(Records from a dataset)
= = =
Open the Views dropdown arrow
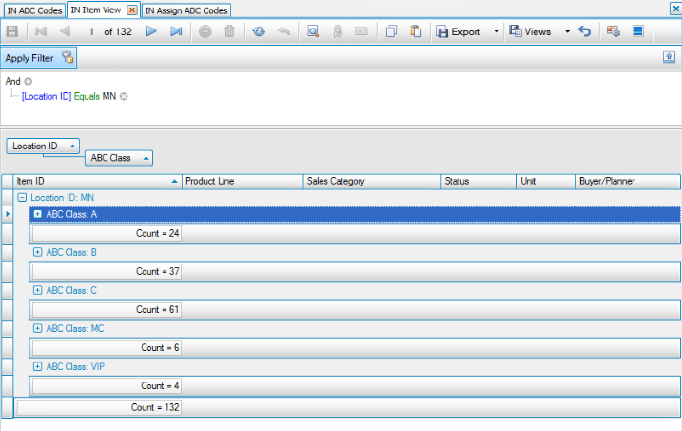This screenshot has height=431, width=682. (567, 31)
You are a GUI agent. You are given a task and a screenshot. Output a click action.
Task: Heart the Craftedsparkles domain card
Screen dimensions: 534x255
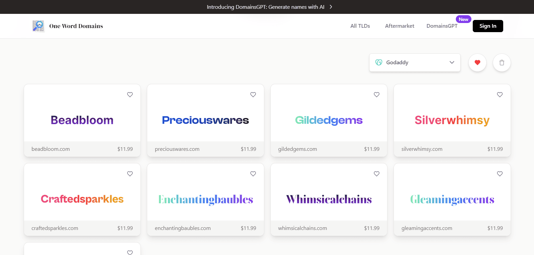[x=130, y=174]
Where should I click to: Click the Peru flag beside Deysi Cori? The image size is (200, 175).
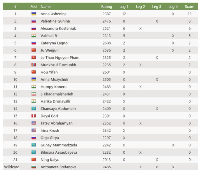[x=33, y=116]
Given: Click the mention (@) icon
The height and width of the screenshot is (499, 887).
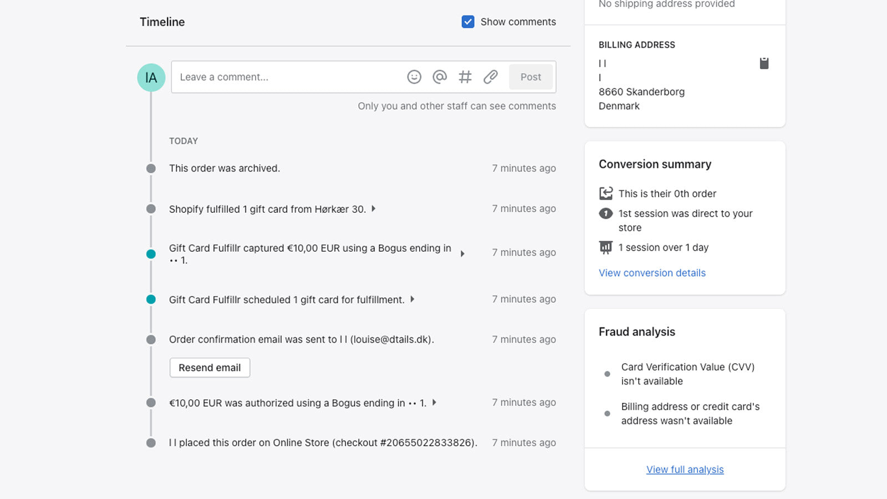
= = =
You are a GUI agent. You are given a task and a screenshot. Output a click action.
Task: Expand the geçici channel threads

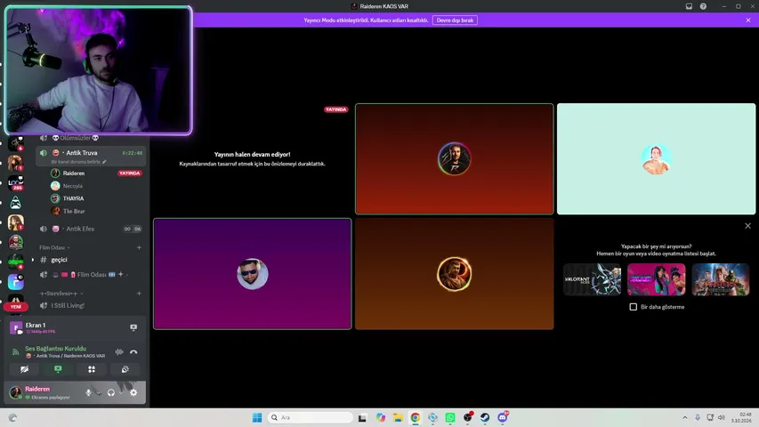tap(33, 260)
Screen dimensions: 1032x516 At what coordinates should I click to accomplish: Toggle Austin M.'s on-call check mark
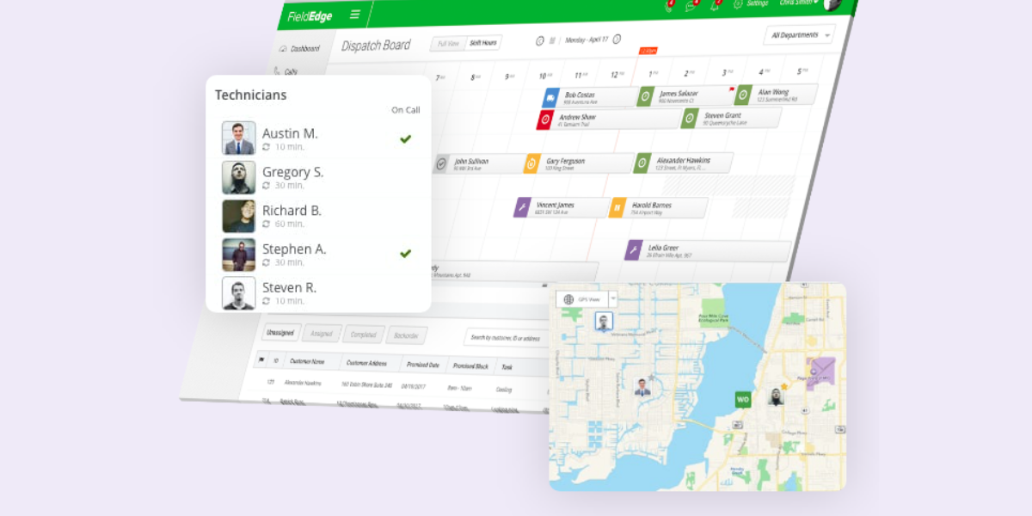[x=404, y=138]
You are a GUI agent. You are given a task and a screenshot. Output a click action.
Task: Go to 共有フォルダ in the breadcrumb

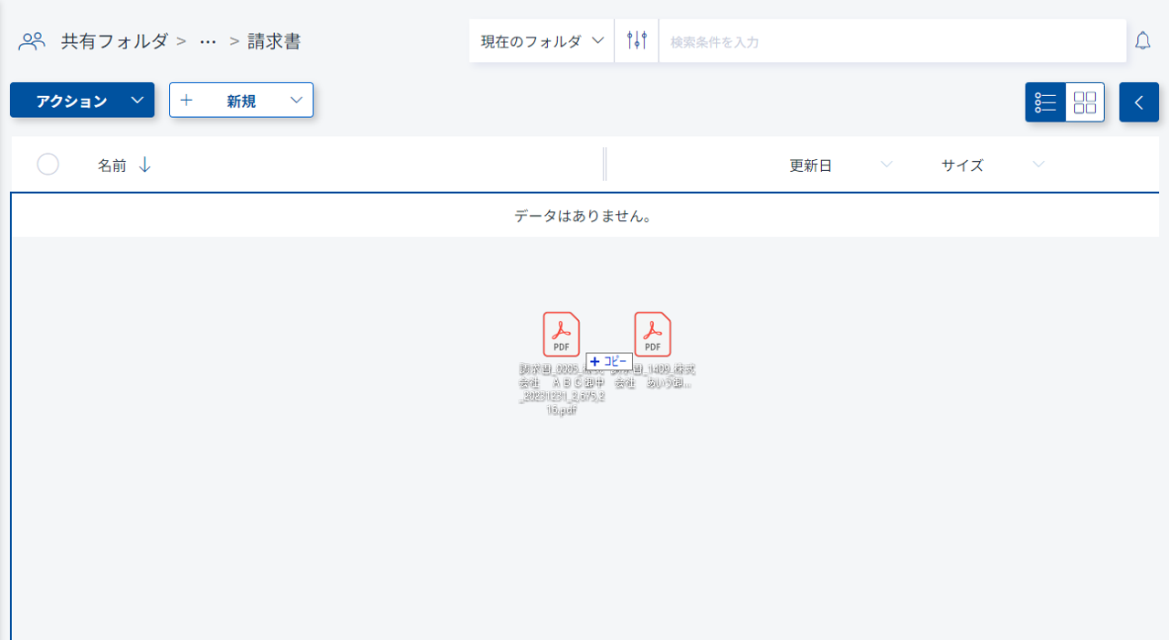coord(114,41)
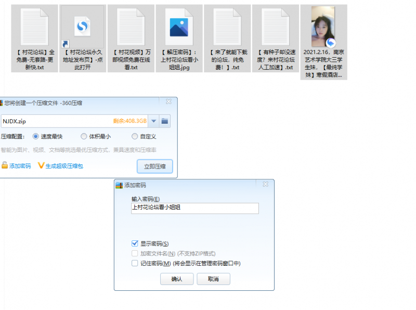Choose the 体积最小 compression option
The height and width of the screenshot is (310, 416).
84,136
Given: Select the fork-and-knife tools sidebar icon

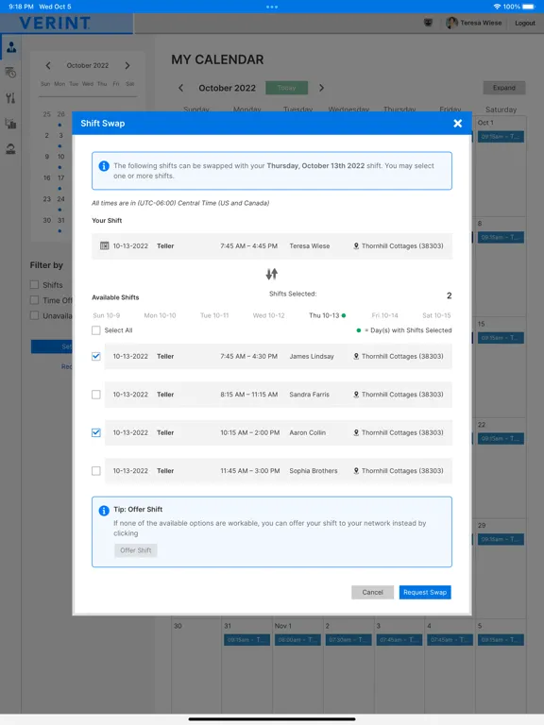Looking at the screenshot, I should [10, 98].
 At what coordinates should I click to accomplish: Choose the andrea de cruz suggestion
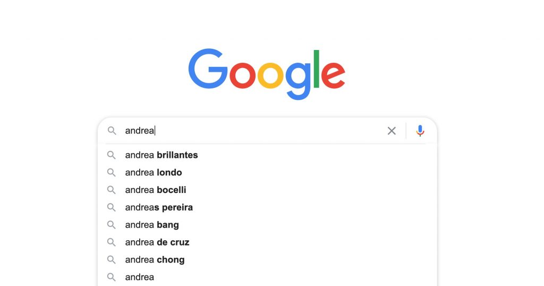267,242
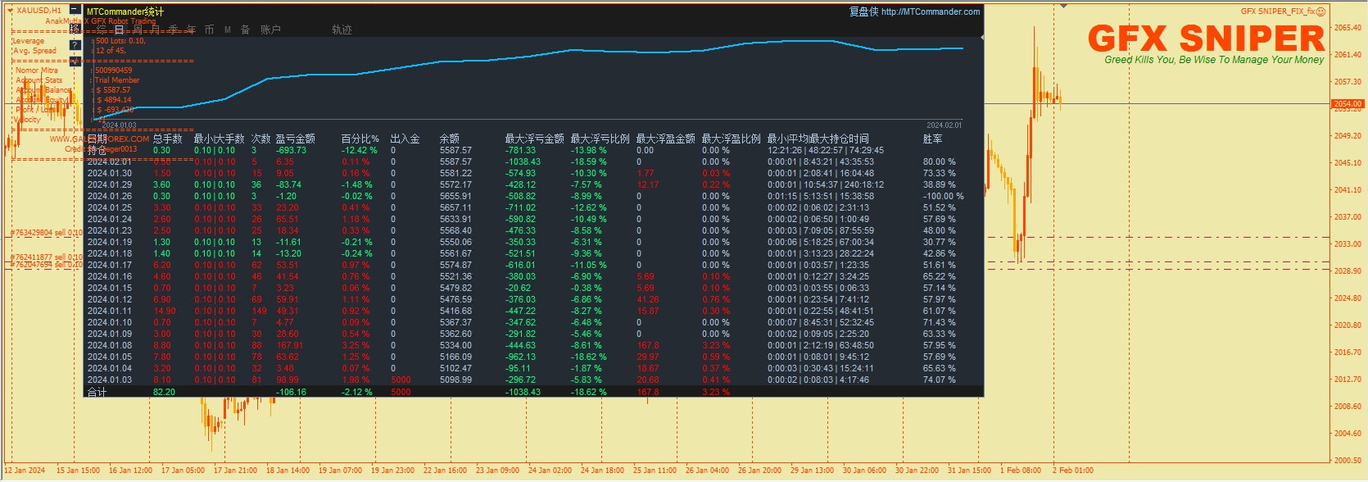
= = =
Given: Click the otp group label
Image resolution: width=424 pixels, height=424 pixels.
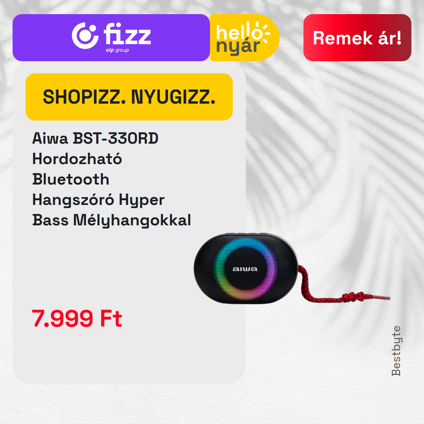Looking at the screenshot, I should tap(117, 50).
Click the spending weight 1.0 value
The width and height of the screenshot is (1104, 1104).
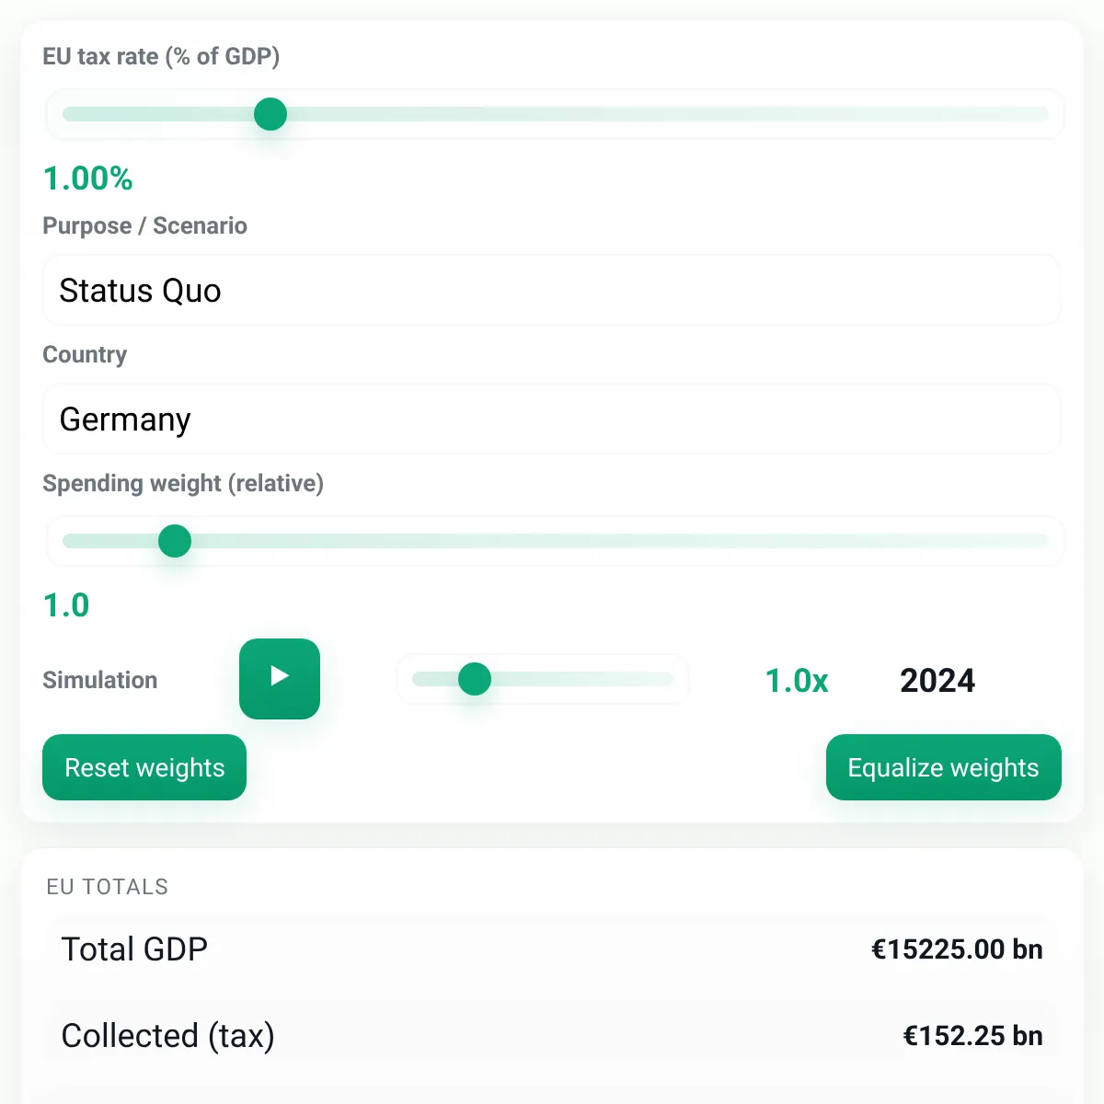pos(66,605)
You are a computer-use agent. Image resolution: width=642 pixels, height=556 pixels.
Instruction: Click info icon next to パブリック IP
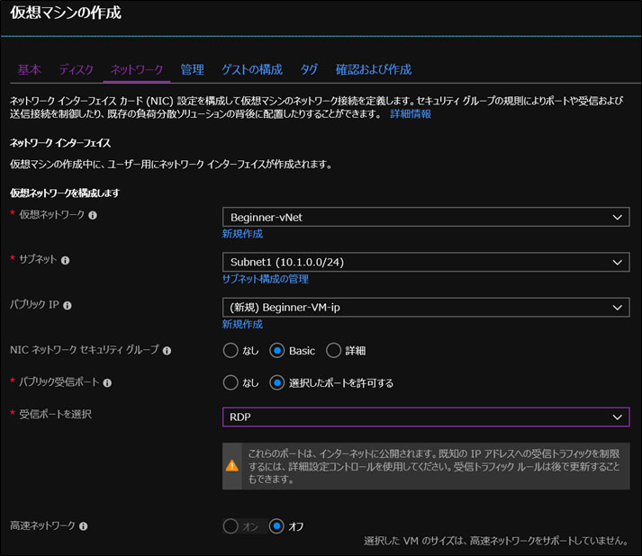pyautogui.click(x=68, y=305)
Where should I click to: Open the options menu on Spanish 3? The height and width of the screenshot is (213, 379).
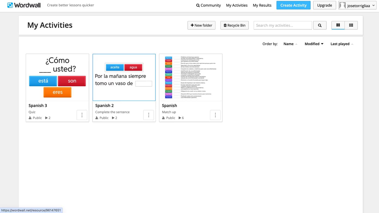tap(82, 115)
= = =
Your task :: In the records above, find the line with "Open the Views dropdown arrow" and the line with "The height and width of the screenshot is (499, 887).". Write out exactly those lines and every one between, with no pictures and no other lines.

Result for this task ::
Open the Views dropdown arrow
This screenshot has height=431, width=682. (567, 31)
You are a GUI agent. You are given a task and a screenshot. Output a click action.
Task: Heart the Craftedsparkles domain card
Screen dimensions: 534x255
[x=130, y=174]
Where should I click to: Click the Peru flag beside Deysi Cori? The image size is (200, 175).
[x=33, y=116]
Given: Click the mention (@) icon
The height and width of the screenshot is (499, 887).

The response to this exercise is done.